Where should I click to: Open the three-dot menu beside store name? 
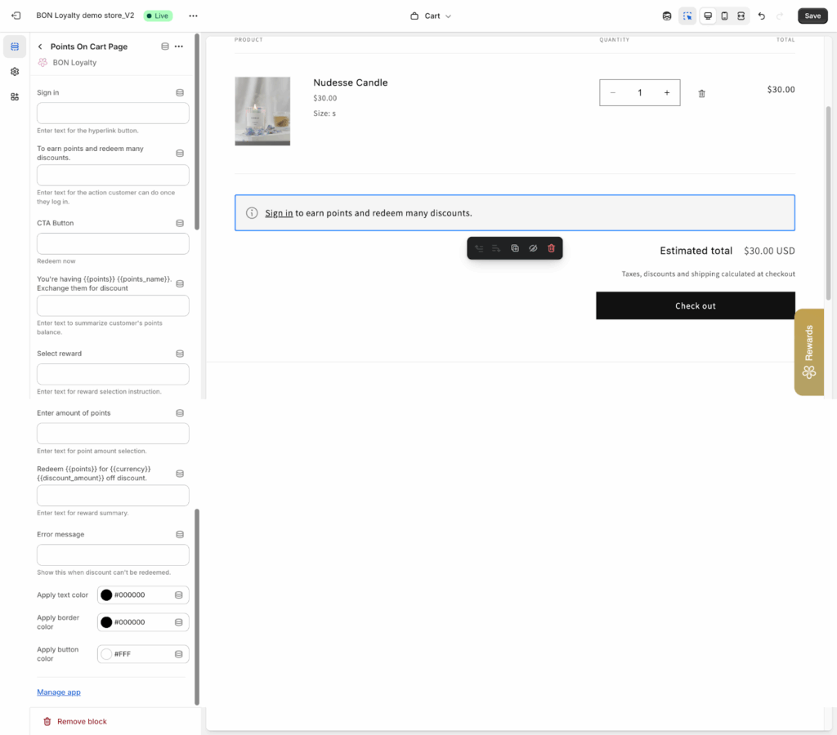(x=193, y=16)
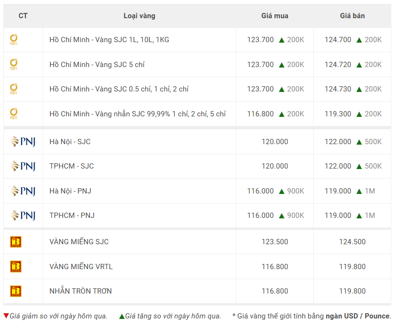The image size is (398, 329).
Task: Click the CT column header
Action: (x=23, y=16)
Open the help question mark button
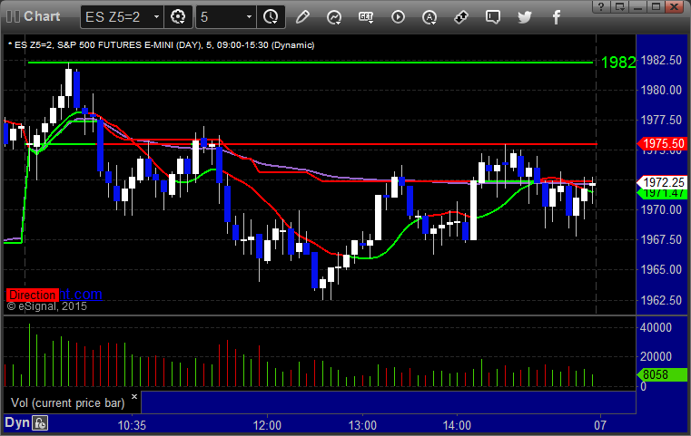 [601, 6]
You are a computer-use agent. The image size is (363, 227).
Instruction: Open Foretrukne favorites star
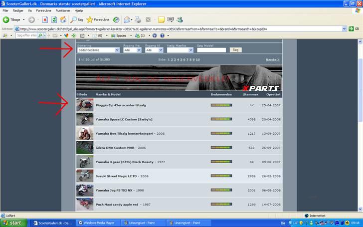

········

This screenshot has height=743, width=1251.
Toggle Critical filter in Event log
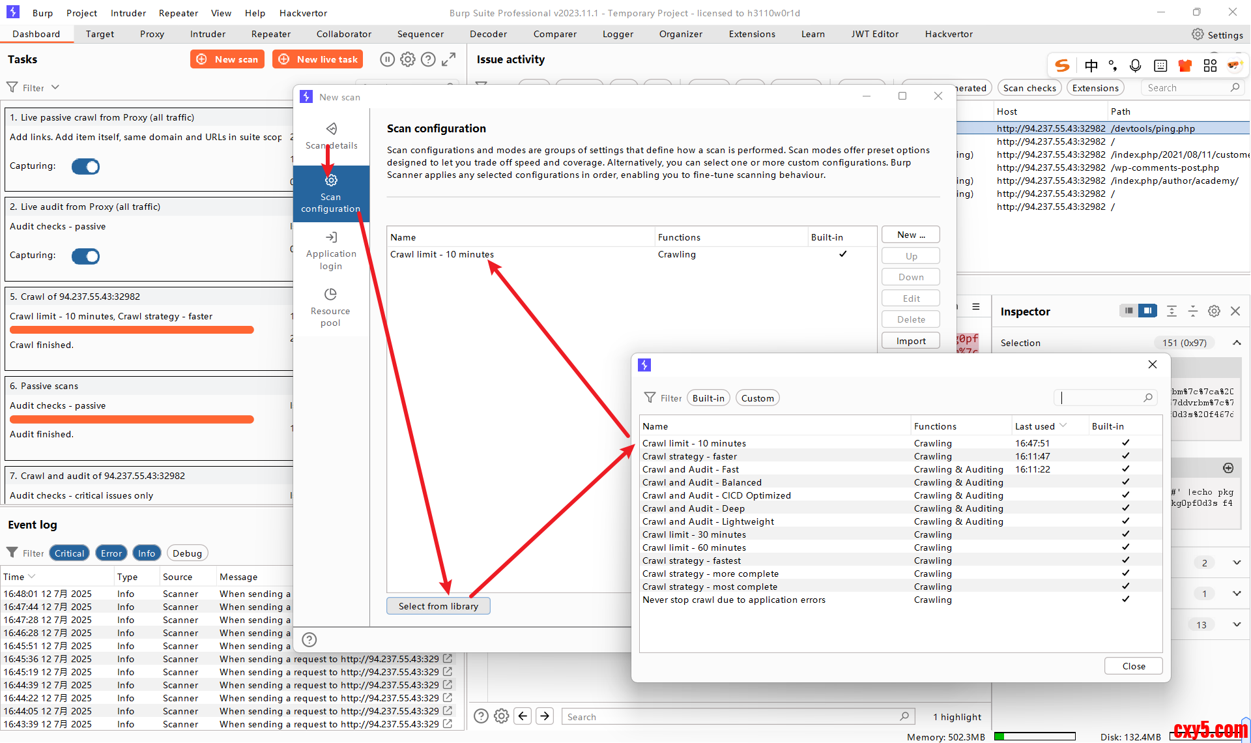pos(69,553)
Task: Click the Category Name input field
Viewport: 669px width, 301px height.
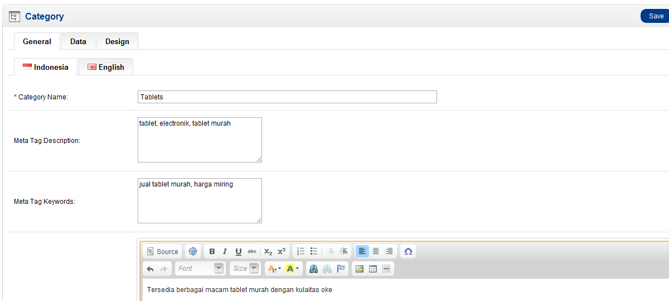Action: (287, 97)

········

WHAT IS EXPECTED: Print the lines of the records starting at the line containing "Where should I" and ending at the line containing "Instruction: Open Foretrukne favorites star", leaving out the pictures.

SOLUTION:
Where should I click to: Open the three-dot menu beside store name? 
(x=193, y=16)
The image size is (398, 329).
Task: Click the CT column header
Action: (x=23, y=16)
Open the help question mark button
 [601, 6]
You are a computer-use agent. The image size is (363, 227).
Instruction: Open Foretrukne favorites star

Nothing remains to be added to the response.